▶ _TAREA PLANTEADA A_:
Según el fragmento, ¿dónde estaría Conchita el 22 de diciembre?

▶ _FRAGMENTO PROPORCIONADO_:
****************************************

A las cinco de la mañana del lunes cuando arribó Trinidad para estar en el aula a las ocho en punto, el rumor popular ya hablaba de un crimen atroz cometido en las entrañas de la serranía y la nación.
Su condición de maestra le abrió paso entre “el hervidero de milicianos” y cuando llegó a Limones Cantero, en la valla de gallos tenían tendidos sobre una improvisada y tosca tarima los cuerpos del campesino Pedro Lantigua y el adolescente habanero Manuel Ascunce Domenech, a quien sus verdugos no le dieron tiempo ni para curar la faringitis. Mucho menos a cumplir sus 17.
El 22 de diciembre Conchita estaría en la Plaza de la Revolución para celebrar la victoria de los lápices, las cartillas y la luz de los faroles chinos transformada en luminaria de la vida.

****************************************

▶ _DATOS DEL EJERCICIO_:
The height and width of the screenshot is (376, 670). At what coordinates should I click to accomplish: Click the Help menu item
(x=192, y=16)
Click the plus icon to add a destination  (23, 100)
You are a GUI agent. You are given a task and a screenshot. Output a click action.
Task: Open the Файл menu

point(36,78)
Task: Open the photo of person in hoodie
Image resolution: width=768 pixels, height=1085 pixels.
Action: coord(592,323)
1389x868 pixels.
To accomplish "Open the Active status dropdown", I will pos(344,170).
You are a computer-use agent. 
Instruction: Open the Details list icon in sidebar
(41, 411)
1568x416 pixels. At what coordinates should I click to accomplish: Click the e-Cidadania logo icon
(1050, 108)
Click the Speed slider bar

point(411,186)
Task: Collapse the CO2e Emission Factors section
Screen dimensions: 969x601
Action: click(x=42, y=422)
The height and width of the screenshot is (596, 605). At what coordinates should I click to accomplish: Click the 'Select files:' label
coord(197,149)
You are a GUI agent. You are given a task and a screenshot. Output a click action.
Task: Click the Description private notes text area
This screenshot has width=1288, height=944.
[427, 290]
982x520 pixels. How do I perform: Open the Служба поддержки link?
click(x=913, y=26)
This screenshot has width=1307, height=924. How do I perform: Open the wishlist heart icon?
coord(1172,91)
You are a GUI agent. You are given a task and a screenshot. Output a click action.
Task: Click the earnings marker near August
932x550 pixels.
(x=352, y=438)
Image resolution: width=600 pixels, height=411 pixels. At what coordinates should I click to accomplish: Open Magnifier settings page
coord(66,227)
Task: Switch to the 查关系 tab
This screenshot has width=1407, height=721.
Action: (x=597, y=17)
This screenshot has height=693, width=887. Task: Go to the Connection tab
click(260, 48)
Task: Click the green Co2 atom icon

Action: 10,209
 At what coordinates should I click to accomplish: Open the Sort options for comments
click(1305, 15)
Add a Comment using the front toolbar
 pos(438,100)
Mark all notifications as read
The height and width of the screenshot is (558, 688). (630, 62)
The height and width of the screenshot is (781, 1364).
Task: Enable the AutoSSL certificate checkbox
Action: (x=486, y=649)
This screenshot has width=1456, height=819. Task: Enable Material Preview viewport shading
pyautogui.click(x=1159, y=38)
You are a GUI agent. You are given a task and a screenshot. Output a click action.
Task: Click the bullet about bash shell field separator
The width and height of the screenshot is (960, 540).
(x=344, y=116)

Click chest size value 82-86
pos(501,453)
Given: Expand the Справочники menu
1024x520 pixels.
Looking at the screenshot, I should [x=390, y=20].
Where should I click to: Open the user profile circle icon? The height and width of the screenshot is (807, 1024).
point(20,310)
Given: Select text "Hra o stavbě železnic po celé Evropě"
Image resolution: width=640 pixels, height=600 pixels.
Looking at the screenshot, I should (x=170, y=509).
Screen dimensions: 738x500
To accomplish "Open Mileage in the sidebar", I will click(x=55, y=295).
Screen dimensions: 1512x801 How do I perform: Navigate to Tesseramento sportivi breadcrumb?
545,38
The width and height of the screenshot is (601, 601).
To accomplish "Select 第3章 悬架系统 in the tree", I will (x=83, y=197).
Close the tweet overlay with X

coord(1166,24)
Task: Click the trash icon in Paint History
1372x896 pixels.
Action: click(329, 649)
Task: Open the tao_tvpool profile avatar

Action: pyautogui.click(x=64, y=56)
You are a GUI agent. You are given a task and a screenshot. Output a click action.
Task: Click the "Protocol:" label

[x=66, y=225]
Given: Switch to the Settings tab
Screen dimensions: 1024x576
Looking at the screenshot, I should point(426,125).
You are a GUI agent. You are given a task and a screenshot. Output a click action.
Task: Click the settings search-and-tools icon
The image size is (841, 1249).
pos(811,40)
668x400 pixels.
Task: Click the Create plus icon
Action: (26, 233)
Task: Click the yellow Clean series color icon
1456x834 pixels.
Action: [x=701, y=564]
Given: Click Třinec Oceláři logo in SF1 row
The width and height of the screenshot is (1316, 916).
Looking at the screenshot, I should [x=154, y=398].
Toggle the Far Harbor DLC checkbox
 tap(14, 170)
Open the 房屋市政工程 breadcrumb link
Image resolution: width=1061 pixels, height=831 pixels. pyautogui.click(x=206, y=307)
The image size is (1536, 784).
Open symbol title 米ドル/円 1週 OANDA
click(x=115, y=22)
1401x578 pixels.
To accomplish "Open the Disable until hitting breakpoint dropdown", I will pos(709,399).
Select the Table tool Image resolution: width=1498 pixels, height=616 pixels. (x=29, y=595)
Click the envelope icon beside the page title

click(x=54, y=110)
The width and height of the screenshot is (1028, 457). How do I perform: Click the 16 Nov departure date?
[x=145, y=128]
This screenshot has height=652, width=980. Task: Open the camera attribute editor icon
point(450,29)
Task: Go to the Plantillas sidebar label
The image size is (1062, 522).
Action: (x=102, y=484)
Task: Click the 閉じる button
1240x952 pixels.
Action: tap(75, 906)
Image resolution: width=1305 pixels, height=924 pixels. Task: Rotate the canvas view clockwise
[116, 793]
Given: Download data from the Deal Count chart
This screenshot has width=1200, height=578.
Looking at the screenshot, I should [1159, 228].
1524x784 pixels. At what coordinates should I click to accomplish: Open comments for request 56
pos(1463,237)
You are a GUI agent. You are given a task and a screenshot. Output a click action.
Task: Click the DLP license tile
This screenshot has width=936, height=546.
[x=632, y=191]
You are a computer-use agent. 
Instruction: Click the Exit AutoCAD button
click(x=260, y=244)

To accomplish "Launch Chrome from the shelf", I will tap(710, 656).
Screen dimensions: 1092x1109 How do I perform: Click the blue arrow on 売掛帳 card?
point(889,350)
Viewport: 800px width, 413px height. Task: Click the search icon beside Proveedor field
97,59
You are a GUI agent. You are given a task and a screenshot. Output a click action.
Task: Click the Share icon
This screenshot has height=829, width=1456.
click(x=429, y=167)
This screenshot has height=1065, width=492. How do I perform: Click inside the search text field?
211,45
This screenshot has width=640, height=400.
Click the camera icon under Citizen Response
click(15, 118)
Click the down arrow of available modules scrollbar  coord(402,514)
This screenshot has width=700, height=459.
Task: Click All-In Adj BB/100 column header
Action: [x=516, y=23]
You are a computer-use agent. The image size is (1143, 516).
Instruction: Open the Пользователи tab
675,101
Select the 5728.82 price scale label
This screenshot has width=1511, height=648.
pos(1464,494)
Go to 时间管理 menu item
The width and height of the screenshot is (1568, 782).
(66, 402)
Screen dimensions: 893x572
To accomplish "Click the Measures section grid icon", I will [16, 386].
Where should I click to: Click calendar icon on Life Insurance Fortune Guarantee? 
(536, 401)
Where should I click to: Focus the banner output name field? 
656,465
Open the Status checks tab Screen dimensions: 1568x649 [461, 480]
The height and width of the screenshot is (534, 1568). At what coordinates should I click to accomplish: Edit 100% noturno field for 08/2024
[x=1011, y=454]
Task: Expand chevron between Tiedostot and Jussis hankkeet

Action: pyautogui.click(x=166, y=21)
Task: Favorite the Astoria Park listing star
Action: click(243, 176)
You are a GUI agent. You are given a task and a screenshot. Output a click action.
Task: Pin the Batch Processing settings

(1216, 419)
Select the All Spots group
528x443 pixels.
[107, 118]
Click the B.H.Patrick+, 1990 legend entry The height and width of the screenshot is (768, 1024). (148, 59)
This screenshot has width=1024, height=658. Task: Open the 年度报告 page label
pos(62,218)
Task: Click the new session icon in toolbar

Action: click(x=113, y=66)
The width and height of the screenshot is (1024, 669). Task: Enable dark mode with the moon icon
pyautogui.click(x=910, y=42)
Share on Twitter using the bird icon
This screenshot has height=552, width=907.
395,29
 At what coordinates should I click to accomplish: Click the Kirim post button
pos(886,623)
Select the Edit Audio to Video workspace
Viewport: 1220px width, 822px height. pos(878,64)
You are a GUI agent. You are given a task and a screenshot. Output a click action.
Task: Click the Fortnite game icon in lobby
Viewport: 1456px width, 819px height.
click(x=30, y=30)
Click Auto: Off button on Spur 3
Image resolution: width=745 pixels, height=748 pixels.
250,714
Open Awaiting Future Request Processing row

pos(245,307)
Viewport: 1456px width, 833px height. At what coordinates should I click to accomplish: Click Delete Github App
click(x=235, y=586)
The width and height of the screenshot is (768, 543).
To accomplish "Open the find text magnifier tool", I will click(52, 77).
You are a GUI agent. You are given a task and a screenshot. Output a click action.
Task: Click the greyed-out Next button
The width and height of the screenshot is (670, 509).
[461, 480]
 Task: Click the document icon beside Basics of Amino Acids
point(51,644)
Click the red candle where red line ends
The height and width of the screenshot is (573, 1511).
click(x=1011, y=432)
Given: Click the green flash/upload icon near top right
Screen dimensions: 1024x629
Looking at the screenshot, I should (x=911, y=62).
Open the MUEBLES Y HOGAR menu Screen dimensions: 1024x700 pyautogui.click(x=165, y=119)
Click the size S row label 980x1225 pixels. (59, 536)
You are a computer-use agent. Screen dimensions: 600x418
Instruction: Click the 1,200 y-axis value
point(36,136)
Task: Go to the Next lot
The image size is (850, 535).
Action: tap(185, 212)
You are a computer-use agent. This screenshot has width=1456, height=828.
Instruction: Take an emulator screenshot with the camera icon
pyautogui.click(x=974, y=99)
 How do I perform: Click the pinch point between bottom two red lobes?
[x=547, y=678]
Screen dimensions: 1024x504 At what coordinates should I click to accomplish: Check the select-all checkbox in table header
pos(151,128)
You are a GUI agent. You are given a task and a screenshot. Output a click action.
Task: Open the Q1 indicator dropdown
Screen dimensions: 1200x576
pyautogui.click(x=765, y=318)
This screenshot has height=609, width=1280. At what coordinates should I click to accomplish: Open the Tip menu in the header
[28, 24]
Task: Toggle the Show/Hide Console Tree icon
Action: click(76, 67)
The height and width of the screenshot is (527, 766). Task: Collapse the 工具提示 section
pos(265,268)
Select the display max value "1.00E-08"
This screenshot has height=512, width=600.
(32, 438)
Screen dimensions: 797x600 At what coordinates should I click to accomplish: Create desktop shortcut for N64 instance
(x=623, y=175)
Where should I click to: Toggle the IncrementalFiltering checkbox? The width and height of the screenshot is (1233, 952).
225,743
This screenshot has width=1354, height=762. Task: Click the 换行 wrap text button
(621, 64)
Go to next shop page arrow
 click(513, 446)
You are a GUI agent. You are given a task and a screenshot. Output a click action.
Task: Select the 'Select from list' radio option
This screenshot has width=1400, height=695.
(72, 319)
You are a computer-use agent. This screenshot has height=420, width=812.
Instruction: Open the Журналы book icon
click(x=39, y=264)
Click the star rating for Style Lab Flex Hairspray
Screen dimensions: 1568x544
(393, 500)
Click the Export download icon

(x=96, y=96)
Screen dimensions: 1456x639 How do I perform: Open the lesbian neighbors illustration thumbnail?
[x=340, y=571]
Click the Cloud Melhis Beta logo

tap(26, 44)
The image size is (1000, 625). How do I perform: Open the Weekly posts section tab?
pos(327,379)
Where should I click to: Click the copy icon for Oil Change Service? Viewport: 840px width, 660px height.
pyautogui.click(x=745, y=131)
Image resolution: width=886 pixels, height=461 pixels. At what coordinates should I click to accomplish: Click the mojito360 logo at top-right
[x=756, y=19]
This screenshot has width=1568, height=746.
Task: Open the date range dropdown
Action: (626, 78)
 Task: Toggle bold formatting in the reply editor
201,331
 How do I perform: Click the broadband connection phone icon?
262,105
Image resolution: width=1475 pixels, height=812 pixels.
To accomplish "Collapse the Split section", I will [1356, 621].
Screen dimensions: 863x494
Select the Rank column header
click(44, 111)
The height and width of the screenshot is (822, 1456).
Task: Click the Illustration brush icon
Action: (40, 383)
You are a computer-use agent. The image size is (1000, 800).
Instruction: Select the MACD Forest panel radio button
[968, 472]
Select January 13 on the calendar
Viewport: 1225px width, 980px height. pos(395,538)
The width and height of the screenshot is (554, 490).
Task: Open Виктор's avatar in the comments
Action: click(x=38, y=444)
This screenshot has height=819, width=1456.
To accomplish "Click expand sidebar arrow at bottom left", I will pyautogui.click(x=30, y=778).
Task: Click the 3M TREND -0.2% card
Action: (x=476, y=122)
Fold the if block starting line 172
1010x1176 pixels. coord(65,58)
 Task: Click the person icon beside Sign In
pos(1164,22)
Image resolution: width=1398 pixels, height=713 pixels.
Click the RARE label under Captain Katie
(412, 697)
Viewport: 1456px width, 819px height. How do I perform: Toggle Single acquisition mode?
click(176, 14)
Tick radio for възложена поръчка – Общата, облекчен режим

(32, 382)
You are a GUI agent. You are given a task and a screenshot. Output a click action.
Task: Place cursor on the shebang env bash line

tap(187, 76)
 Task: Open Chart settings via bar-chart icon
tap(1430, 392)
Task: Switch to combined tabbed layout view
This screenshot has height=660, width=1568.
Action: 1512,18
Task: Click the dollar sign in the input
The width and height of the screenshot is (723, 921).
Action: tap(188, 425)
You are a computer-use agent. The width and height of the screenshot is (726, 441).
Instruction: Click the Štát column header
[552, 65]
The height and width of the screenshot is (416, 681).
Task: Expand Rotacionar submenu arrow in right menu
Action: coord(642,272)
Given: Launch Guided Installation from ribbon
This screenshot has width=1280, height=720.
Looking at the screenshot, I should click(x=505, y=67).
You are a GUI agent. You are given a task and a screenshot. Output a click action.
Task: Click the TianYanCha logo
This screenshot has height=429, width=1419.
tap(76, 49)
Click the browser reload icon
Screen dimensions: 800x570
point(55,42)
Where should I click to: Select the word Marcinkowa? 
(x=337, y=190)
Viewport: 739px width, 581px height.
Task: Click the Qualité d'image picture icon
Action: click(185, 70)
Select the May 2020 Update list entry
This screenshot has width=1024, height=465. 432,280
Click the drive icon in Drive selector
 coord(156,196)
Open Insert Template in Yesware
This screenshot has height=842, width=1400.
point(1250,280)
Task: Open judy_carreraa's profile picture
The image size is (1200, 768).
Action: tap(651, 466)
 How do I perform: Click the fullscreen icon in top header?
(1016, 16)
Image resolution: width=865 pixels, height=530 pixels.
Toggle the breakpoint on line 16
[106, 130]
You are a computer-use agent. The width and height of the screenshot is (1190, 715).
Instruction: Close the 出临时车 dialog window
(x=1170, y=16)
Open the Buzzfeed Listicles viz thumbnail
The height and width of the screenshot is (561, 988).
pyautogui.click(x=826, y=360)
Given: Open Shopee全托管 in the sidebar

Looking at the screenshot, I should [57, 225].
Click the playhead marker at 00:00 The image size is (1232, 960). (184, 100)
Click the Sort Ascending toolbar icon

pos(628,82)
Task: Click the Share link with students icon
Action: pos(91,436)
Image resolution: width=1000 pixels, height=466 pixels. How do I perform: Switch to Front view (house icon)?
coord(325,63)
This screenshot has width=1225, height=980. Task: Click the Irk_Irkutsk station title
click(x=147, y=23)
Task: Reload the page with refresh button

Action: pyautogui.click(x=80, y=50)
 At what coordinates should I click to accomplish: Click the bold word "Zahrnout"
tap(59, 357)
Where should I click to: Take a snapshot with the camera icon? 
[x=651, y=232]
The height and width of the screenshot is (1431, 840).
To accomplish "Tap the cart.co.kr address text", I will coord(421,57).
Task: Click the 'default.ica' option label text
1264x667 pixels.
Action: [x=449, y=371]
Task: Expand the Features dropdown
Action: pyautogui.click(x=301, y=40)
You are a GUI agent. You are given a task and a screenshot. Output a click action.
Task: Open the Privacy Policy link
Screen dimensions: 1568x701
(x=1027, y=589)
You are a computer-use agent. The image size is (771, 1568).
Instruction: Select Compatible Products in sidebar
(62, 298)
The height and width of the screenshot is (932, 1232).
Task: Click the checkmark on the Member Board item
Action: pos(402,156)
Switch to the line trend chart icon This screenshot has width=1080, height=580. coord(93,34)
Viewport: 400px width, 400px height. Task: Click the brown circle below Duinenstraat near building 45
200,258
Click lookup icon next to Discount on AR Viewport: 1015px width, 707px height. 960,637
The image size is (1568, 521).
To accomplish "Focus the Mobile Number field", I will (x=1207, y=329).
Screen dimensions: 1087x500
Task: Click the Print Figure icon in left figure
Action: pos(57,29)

****************************************

▶ _TAREA PLANTEADA B_:
Devuelve todas las líneas de los registros que contengan la palabra "word". Ten en cuenta que se distinguen mayúsculas y minúsculas.

▶ _RESULTADO DEL EJERCICIO A_:
En la Plaza de la Revolución.

▶ _RESULTADO DEL EJERCICIO B_:
Where should I click to: Select the word Marcinkowa? 
 At what coordinates should I click to accomplish: Click the bold word "Zahrnout"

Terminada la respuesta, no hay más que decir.